Bir insan nasıl bu kadar zalim olabilir!

Ali Demirel

Ali Demirel

22 Şub 2019 02:00
  • Merhamet ve şefkat, insanın sahip olduğu en müstesna duygulardandır ve insanı kalp yoluyla Hakk’a ulaştıran önemli vesilelerdendir. Merhametli mümin, tavır ve davranışlarıyla insanlara ve çevresine sevgi, rahmet, huzur ve güven taşıyan bir gönül doktoru gibidir. 

    Gönlünü rahmete açmış ve onun bir tül kadar ince ve yumuşak atmosferini yansıtan her şefkatli mümin, bulunduğu yerde huzur ve güvenin temsilcisi sayılır. 

    O dertlilerin yanı başında, sahipsiz ve kimsesizlerin başucunda bulunurken sadece imanının gereğini ortaya koyar. Zira bir müminde imanın ilk meyvesi merhamettir. 

    Merhamet ve şefkat Allah’tan korkan, yaptığı şeylerin hesabını vereceği şuurunda yaşayan insanlarda gösterir kendini. Her şeyi kendine düşman veya ezip geçeceği bir nesne olarak gören kişilerde merhametten izler bulmak zordur. 

    Böylesi insanlar için Peygamber Efendimiz şöyle buyurmuştur: “Merhamet, ancak şakînin (ebedî hüsrana uğrayanın) kalbinden çıkarılabilir.” (Tirmizî, Birr 16)

    Masum insanlara zulmedenler!
◆ ◆ ◆ ◆ ◆
_Neler isteniyor:_
- a) Merhamet yazısına göre şu soruları yanıtlayın:
(i) Bir müminde imanın ilk meyvesi nedir?
(ii) Merhametli mümin neye benzetiliyor?
(iii) Peygamber Efendimiz'in sözü için hangi kaynak gösteriliyor?
- b) Merhamet yazısında "Merhamet ve şefkat Allah’tan" kısmından "izler bulmak zordur." kısmına kadar her şeyi yeniden yazın, ama "düşman" yerine "rakip" koyun.
Bu alıştırmayı yapmak için verilere bakmanız gerekmiyor.

_Kaynak veriler:_
◆ ◆ ◆ ◆ ◆
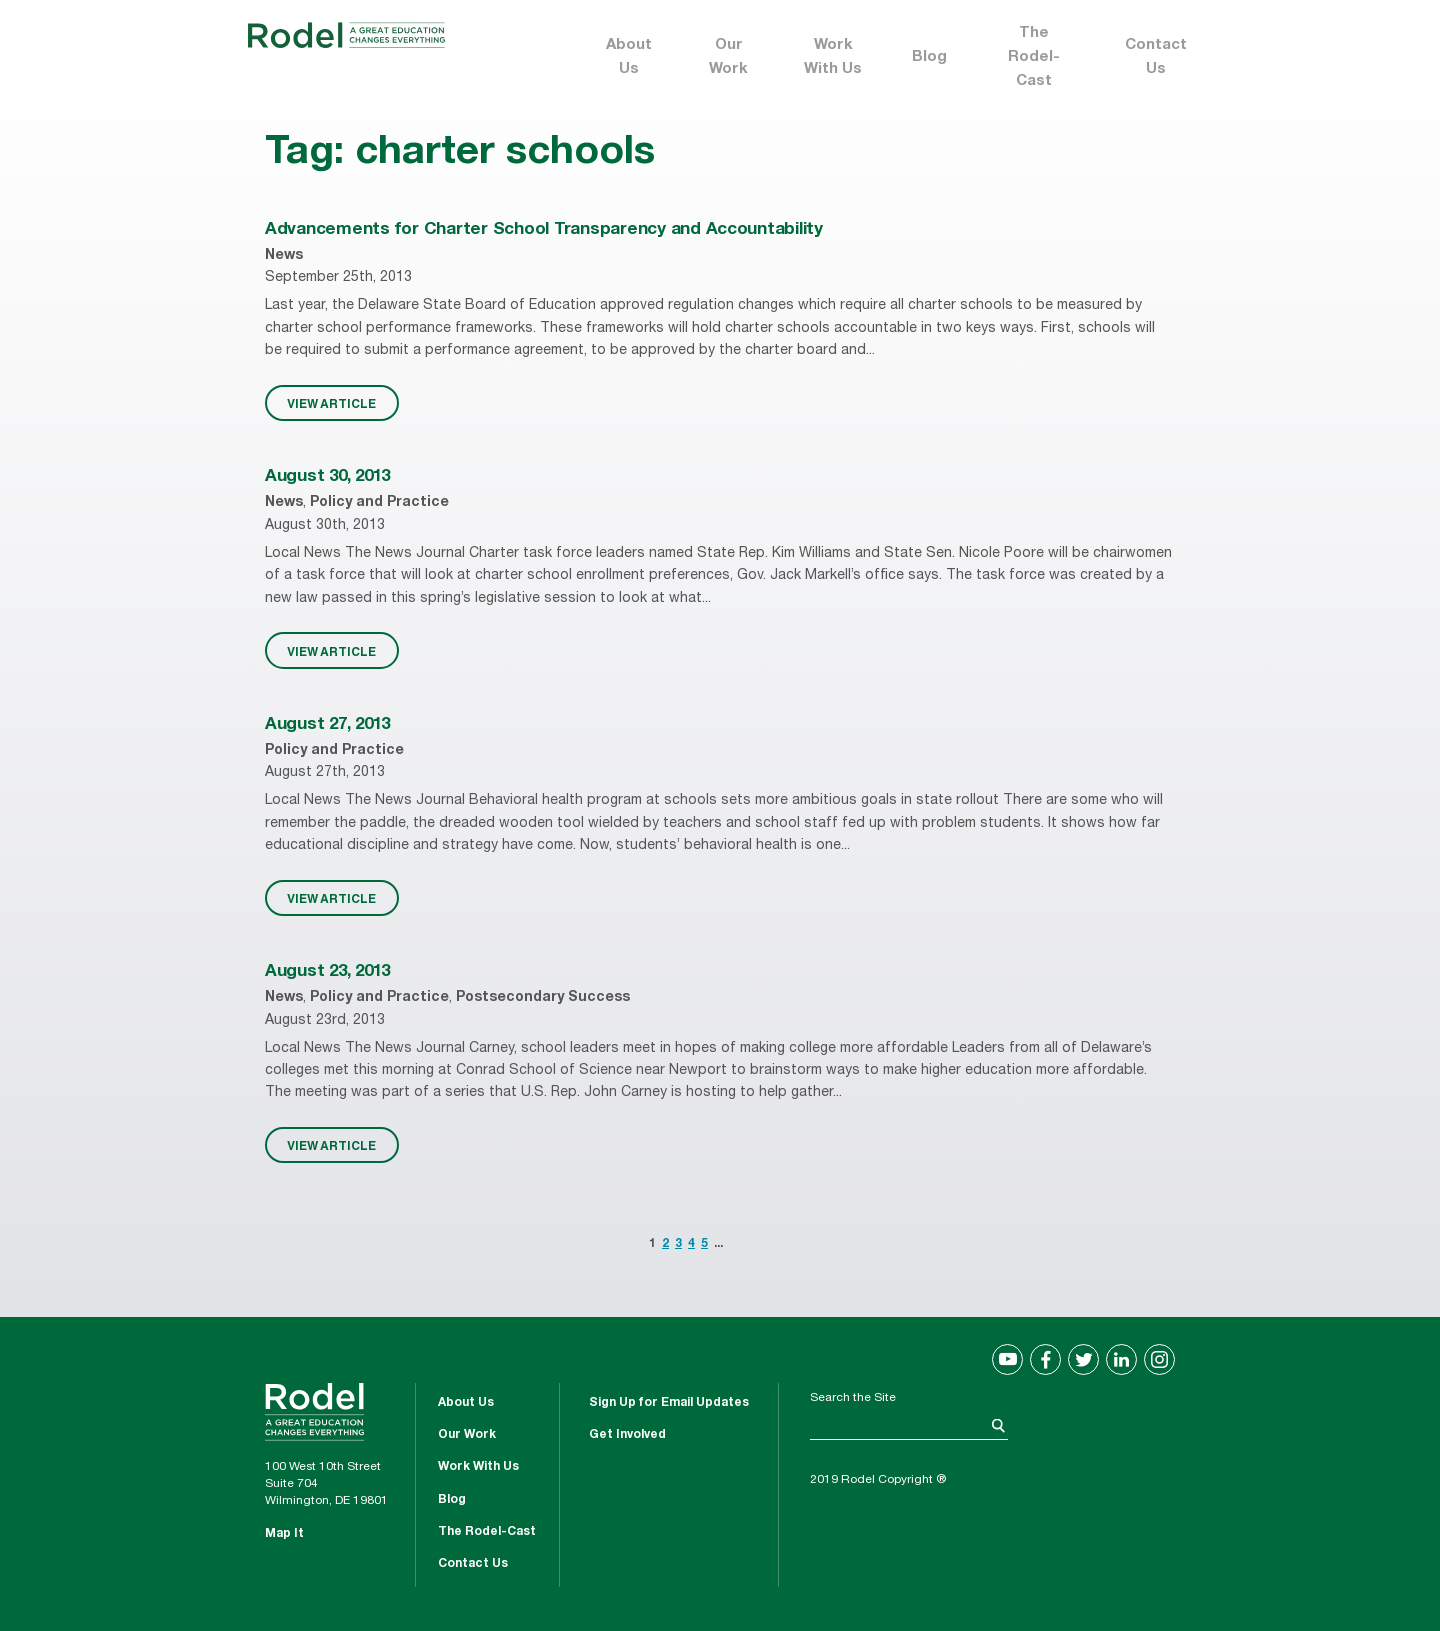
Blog (929, 57)
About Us (629, 57)
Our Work (728, 57)
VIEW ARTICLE (331, 403)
◆ ◆ ◆ ◆ ◆
_Tamamlanan alıştırma:_
- a)
(i) Merhamet.
(ii) Bir gönül doktoruna.
(iii) Tirmizî, Birr 16.

- b)
Merhamet ve şefkat Allah’tan korkan, yaptığı şeylerin hesabını vereceği şuurunda yaşayan insanlarda gösterir kendini. Her şeyi kendine rakip veya ezip geçeceği bir nesne olarak gören kişilerde merhametten izler bulmak zordur.